A palavra "felicidade" pode ter dois significados muito diferentes. Geralmente refere-se a um sentimento: uma sensação de prazer, alegria ou gratificação. E como todos gostamos de nos sentir bem, não será de estranhar que os perseguimos. No entanto, tal como todos os sentimentos e sensações, a felicidade não é permanente. Por muito que tentemos agarrar-nos, ela escapa o tempo todo. 
O outro significado da felicidade é "uma vida rica, plena e significativa". Quando fazemos o que realmente importa, quando nos movemos em direções que consideramos valiosas e dignas, quando esclarecemos o que defendemos na vida e agimos de acordo, então nossas vidas se tornam ricas e cheias e significativas, e experienciamos uma poderosa sensação de vitalidade. Este não é um sentimento fugaz - é um sentido profundo de uma vida bem vivida. E, embora esta vida nos proporcione, sem dúvida, muitos sentimentos agradáveis, ela também nos deixará desconfortáveis, com tristeza, medo e raiva. Isto é garantido. Se vivermos uma vida plena, sentiremos toda a gama de emoções humanas. 
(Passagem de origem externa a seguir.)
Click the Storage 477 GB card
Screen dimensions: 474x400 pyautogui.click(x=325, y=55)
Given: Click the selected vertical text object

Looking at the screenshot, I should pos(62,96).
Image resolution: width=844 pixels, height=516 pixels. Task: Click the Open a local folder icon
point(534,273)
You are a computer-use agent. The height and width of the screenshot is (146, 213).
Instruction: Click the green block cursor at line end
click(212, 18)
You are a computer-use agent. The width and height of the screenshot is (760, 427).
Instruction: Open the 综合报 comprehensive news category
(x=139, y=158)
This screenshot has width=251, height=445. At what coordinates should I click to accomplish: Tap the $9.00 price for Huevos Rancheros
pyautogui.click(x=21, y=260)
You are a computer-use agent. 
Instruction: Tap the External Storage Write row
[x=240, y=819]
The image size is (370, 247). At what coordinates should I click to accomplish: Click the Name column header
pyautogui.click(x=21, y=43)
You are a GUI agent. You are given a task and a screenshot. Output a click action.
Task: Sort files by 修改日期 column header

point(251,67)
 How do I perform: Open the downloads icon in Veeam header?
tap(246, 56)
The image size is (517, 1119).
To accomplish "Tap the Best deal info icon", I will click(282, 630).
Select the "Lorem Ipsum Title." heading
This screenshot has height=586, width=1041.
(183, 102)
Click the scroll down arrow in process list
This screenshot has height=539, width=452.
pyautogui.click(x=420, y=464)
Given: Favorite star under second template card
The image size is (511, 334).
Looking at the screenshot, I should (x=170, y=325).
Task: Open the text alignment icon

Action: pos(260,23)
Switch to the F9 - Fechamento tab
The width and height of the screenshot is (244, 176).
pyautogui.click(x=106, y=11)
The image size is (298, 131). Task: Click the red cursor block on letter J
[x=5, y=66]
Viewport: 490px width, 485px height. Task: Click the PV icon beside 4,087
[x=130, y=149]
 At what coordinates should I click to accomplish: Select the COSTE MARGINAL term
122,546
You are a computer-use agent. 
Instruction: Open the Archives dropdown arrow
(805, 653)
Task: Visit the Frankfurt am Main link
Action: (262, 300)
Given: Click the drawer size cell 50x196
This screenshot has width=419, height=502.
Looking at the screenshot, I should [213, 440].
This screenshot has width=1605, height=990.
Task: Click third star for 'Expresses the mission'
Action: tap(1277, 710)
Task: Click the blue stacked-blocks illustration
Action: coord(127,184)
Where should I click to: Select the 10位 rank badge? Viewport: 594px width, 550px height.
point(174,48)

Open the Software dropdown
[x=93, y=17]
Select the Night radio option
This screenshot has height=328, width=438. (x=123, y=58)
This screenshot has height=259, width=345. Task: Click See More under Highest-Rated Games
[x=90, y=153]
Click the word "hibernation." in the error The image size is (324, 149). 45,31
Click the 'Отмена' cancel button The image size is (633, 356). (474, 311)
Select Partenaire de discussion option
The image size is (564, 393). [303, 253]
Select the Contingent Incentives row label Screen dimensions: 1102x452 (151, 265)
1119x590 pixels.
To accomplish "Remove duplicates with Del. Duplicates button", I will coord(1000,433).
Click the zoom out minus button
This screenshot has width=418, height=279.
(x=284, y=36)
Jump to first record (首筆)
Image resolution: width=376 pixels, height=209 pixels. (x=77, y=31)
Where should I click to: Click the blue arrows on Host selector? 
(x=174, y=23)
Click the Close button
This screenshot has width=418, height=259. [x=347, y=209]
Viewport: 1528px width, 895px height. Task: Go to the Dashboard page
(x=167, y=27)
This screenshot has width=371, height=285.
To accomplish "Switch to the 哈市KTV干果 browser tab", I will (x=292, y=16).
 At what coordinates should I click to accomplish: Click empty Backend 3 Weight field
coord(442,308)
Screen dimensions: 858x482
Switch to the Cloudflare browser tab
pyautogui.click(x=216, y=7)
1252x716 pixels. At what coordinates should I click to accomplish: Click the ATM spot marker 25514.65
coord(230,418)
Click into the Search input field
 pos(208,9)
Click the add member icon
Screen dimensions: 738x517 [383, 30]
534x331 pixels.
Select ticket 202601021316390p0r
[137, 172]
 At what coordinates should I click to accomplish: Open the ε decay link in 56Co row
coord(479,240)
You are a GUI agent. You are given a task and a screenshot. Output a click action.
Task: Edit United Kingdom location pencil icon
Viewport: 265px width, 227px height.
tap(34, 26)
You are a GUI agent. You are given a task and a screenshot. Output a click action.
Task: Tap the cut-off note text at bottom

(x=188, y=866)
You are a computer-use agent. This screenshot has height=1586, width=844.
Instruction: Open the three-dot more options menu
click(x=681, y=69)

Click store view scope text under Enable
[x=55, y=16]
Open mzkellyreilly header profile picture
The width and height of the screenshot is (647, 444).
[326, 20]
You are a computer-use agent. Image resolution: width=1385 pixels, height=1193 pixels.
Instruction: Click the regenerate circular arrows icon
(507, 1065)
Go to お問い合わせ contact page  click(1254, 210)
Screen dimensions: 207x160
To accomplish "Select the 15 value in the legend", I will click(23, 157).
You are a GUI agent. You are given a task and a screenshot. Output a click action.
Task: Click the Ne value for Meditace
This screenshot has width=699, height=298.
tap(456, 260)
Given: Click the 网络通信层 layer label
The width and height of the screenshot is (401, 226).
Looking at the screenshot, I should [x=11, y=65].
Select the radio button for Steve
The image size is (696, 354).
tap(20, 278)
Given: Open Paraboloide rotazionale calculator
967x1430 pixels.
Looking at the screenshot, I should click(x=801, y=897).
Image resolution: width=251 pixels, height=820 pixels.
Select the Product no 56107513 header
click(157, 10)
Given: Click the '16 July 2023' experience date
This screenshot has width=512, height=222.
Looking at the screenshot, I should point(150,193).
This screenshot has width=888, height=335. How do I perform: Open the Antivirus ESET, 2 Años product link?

No livro The Happiness Trap (Russ Harris, 2008), defende-se que o segundo significado de felicidade nos trará melhor resultado que procurar o primeiro. É claro que sentimentos alegres são bastante agradáveis, e certamente devemos aproveitar ao máximo quando se apresentarem. Mas se tentarmos tê-los o tempo todo, estamos votados ao fracasso. A realidade é que a vida envolve dor. Não há como fugir disso. Como seres humanos, todos nós nos deparamos com o fato de que, mais cedo ou mais tarde, ficaremos doentes, enfraqueceremos e morreremos. Mais cedo ou mais tarde, todos perderemos relacionamentos importantes por rejeição, separação ou morte. Mais cedo ou mais tarde, todos ficaremos frente a frente com uma crise, decepção e fracasso. Isso significa que, de uma forma ou de outra, todos nós vamos sentir sentimentos dolorosos. A boa notícia é que, embora não possamos evitar a dor, podemos aprender a lidar com ela muito melhor - se dermos espaço a que apareça, a possamos reconhecer e criarmos uma vida digna de ser vivida.